Task to complete
Copy out the rows between the line holding "This screenshot has width=1605, height=647." and the line holding "pos(824,404)", inclusive, with every character kept as it is.

Stored rows

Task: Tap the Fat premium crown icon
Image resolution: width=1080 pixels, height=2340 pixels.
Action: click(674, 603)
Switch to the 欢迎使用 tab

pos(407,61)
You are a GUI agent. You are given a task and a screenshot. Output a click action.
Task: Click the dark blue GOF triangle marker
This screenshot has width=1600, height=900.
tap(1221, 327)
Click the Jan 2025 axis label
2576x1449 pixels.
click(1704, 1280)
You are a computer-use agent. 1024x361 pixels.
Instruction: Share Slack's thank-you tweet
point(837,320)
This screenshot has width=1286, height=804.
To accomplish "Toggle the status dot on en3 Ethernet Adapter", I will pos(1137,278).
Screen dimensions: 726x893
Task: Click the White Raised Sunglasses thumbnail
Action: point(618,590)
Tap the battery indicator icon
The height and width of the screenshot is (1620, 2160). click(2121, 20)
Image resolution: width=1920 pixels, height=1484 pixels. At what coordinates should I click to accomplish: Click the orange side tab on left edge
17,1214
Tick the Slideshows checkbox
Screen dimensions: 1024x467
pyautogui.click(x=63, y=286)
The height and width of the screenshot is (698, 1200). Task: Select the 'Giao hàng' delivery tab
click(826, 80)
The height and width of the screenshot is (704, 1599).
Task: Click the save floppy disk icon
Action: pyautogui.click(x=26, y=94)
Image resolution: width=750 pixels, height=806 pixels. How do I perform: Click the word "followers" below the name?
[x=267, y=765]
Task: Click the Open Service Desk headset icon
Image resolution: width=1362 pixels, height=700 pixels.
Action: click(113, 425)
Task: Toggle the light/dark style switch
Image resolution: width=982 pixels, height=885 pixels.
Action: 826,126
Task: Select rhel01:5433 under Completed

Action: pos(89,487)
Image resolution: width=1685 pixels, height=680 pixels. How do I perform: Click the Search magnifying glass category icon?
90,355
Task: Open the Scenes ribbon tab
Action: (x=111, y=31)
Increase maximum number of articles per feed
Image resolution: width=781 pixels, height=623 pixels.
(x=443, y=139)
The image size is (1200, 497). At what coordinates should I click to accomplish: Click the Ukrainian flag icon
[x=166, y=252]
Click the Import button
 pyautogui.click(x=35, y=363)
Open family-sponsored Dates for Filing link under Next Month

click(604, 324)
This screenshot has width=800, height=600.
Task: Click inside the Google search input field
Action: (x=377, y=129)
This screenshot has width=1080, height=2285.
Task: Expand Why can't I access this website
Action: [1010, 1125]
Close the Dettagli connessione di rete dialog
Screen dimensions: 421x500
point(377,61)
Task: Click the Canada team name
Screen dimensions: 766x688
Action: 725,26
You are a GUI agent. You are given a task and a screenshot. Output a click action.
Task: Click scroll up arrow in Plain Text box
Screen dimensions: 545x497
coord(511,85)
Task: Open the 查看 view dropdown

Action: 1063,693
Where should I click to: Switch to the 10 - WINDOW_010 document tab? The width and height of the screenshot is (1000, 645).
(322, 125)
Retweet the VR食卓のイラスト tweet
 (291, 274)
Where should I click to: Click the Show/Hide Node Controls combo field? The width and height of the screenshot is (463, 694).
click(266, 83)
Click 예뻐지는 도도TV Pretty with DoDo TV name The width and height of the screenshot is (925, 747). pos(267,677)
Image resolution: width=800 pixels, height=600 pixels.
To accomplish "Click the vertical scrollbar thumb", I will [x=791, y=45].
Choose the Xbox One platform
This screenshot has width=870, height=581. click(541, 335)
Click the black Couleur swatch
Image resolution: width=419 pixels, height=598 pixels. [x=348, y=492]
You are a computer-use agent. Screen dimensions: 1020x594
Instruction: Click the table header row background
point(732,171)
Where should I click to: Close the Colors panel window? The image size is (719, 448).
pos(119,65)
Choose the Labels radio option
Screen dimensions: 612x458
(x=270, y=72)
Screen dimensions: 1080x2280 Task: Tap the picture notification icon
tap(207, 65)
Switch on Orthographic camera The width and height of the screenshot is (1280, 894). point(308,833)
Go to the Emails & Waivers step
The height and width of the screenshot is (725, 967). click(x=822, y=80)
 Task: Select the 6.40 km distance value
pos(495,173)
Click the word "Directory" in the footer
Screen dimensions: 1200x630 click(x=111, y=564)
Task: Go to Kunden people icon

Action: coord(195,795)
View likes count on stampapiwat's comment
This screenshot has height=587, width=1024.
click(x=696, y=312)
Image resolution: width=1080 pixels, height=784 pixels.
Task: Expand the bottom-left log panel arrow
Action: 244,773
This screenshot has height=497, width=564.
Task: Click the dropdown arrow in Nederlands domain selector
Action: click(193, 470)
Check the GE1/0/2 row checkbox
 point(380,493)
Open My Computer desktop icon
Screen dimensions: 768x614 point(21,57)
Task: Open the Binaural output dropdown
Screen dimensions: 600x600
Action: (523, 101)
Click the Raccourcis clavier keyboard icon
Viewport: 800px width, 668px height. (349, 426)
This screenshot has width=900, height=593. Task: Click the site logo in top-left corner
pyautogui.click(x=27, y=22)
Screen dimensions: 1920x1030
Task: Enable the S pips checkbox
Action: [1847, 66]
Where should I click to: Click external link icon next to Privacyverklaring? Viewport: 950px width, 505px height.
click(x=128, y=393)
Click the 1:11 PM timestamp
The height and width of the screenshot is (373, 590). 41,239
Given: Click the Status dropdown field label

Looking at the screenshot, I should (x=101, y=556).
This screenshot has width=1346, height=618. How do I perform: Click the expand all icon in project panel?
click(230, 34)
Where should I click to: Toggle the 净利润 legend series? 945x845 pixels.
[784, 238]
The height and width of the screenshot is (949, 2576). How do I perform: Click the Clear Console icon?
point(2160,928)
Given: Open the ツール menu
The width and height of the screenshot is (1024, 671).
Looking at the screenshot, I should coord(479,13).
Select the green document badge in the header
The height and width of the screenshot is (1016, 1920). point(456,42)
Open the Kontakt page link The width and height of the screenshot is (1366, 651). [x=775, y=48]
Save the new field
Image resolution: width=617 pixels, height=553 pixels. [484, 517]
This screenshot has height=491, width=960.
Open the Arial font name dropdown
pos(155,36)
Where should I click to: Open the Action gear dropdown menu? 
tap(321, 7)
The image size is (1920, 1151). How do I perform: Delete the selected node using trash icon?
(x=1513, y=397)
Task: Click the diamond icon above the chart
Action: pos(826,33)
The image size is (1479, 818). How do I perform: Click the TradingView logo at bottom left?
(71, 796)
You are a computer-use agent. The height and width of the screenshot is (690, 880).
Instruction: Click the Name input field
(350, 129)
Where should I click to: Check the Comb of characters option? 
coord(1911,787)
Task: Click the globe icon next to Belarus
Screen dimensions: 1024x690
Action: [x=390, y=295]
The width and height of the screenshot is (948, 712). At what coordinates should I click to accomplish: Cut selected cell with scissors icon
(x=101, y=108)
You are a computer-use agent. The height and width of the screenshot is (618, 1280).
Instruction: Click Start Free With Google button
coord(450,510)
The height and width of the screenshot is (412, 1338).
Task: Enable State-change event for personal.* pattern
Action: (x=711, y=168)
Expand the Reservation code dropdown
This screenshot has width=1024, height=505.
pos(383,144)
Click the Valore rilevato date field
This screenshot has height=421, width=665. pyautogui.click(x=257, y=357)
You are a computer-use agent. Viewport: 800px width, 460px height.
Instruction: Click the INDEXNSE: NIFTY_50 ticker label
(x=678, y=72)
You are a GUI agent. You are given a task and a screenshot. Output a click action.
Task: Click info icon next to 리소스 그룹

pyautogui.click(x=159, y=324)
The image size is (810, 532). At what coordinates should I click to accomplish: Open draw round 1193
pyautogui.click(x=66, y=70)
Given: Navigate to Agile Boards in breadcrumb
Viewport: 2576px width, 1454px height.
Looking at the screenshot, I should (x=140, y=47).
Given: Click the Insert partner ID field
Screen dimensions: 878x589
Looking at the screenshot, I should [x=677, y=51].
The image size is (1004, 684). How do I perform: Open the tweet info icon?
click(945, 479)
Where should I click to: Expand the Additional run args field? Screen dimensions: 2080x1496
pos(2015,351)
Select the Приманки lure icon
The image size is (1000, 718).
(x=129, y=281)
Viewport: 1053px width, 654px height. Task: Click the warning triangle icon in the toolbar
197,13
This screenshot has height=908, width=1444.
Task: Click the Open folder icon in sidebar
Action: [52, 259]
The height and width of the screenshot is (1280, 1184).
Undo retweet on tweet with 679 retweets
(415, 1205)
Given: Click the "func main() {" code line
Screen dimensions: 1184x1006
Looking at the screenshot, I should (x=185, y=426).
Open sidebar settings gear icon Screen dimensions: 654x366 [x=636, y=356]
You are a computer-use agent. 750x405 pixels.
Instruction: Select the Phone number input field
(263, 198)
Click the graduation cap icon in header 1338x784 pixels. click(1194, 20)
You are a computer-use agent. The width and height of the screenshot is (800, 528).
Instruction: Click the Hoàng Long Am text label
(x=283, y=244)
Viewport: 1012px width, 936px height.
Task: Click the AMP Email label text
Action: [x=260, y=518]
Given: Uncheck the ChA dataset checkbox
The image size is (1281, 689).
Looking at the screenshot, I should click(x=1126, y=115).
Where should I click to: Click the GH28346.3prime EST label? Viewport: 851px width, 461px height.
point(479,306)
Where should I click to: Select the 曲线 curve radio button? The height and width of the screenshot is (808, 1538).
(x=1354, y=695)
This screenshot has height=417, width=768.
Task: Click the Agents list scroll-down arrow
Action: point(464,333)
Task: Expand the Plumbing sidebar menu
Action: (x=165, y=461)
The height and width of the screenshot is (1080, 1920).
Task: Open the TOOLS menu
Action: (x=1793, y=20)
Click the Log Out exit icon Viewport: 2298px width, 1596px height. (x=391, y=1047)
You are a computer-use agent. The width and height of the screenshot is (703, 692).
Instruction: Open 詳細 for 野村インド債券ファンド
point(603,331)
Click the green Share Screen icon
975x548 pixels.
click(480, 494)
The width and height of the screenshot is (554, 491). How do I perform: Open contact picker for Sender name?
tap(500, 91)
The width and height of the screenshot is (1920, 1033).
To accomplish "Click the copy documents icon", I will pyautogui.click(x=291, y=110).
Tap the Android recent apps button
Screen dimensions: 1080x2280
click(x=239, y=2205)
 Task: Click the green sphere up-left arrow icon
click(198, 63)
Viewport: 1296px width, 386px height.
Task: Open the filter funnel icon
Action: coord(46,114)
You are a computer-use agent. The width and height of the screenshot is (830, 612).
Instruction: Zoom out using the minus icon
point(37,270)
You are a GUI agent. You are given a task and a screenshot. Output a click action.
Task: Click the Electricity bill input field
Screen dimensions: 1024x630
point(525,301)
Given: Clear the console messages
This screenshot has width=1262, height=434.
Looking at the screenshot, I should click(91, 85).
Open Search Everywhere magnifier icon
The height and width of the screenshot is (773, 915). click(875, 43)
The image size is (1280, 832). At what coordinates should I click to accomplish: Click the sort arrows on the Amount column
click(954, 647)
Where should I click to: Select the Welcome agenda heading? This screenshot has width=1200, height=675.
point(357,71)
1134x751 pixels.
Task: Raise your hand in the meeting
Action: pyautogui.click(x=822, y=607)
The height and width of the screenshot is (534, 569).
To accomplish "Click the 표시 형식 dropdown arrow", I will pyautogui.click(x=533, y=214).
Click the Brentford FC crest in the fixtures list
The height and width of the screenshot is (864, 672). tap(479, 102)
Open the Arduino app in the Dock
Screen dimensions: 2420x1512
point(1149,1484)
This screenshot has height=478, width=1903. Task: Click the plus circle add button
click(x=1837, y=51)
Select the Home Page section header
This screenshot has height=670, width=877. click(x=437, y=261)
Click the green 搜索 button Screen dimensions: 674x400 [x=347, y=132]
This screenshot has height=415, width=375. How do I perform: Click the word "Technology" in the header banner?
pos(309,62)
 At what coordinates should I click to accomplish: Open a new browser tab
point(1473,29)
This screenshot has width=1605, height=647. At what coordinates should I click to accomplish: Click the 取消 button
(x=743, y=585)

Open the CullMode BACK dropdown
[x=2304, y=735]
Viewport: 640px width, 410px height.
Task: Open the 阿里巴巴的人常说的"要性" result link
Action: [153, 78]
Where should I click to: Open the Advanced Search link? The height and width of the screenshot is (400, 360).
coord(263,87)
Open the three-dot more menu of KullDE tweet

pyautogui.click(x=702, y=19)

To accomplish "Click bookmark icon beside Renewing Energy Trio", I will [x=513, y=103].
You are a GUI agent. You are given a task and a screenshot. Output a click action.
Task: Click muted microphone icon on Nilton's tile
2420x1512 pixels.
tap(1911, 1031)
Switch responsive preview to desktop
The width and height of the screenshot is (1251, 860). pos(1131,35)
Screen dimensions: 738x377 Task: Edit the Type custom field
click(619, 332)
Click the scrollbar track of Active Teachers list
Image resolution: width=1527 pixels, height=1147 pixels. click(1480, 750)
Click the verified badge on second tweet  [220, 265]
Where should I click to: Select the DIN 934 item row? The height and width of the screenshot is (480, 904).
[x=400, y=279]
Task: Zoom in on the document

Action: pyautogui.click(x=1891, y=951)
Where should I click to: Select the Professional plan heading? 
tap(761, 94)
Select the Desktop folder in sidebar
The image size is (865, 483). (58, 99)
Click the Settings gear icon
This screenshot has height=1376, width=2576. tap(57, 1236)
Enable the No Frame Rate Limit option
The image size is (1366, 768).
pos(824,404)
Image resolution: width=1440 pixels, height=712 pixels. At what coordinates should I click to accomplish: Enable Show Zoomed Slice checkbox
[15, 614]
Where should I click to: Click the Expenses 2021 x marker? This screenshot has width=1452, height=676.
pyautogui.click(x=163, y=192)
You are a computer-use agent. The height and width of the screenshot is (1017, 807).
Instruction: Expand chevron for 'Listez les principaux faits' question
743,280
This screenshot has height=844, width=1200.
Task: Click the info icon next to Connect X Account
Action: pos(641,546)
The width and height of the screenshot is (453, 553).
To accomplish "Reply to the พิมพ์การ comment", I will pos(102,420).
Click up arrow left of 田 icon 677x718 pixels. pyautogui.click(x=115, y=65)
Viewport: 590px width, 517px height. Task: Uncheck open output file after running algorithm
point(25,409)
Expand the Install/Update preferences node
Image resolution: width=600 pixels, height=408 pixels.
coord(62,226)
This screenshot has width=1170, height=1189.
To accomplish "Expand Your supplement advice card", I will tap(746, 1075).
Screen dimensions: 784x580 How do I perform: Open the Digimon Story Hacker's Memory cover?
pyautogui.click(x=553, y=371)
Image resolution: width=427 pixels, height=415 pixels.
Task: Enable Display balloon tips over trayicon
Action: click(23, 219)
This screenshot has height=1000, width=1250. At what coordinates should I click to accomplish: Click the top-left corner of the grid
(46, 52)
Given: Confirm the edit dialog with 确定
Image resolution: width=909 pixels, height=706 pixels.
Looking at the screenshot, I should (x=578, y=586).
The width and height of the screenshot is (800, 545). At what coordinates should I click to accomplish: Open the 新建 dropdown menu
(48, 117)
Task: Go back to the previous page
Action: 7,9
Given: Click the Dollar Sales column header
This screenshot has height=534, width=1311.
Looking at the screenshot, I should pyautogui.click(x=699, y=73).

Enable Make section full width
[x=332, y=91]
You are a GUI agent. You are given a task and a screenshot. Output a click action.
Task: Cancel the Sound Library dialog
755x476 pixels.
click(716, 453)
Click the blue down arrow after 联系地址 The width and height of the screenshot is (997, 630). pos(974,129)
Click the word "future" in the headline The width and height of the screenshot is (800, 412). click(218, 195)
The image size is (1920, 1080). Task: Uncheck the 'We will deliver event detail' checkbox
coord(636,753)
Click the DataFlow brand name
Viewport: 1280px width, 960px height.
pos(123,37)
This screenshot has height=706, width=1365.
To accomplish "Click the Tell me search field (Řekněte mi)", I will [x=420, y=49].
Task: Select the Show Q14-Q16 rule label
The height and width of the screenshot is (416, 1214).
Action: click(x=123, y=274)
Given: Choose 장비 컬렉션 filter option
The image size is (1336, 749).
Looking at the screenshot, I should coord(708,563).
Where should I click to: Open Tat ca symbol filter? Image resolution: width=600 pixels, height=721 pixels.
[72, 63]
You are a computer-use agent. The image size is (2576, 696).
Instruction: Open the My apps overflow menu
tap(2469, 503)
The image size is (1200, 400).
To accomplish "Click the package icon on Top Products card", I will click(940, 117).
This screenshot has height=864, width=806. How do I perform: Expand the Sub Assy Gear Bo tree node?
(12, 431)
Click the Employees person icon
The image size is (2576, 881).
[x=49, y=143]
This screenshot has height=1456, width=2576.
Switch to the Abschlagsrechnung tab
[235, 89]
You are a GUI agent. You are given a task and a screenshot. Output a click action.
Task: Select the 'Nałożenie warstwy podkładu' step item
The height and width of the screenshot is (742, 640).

Result of the exercise
This screenshot has width=1605, height=647. At what coordinates should I click to accomplish: Click the 取消 button
(x=743, y=585)

Open the CullMode BACK dropdown
[x=2304, y=735]
Viewport: 640px width, 410px height.
Task: Open the 阿里巴巴的人常说的"要性" result link
Action: [153, 78]
Where should I click to: Open the Advanced Search link? The height and width of the screenshot is (400, 360).
coord(263,87)
Open the three-dot more menu of KullDE tweet

pyautogui.click(x=702, y=19)

To accomplish "Click bookmark icon beside Renewing Energy Trio", I will [x=513, y=103].
You are a GUI agent. You are given a task and a screenshot. Output a click action.
Task: Click muted microphone icon on Nilton's tile
2420x1512 pixels.
tap(1911, 1031)
Switch responsive preview to desktop
The width and height of the screenshot is (1251, 860). pos(1131,35)
Screen dimensions: 738x377 Task: Edit the Type custom field
click(619, 332)
Click the scrollbar track of Active Teachers list
Image resolution: width=1527 pixels, height=1147 pixels. click(1480, 750)
Click the verified badge on second tweet  [220, 265]
Where should I click to: Select the DIN 934 item row? The height and width of the screenshot is (480, 904).
[x=400, y=279]
Task: Zoom in on the document

Action: pyautogui.click(x=1891, y=951)
Where should I click to: Select the Professional plan heading? 
tap(761, 94)
Select the Desktop folder in sidebar
The image size is (865, 483). (58, 99)
Click the Settings gear icon
This screenshot has height=1376, width=2576. tap(57, 1236)
Enable the No Frame Rate Limit option
The image size is (1366, 768).
pos(824,404)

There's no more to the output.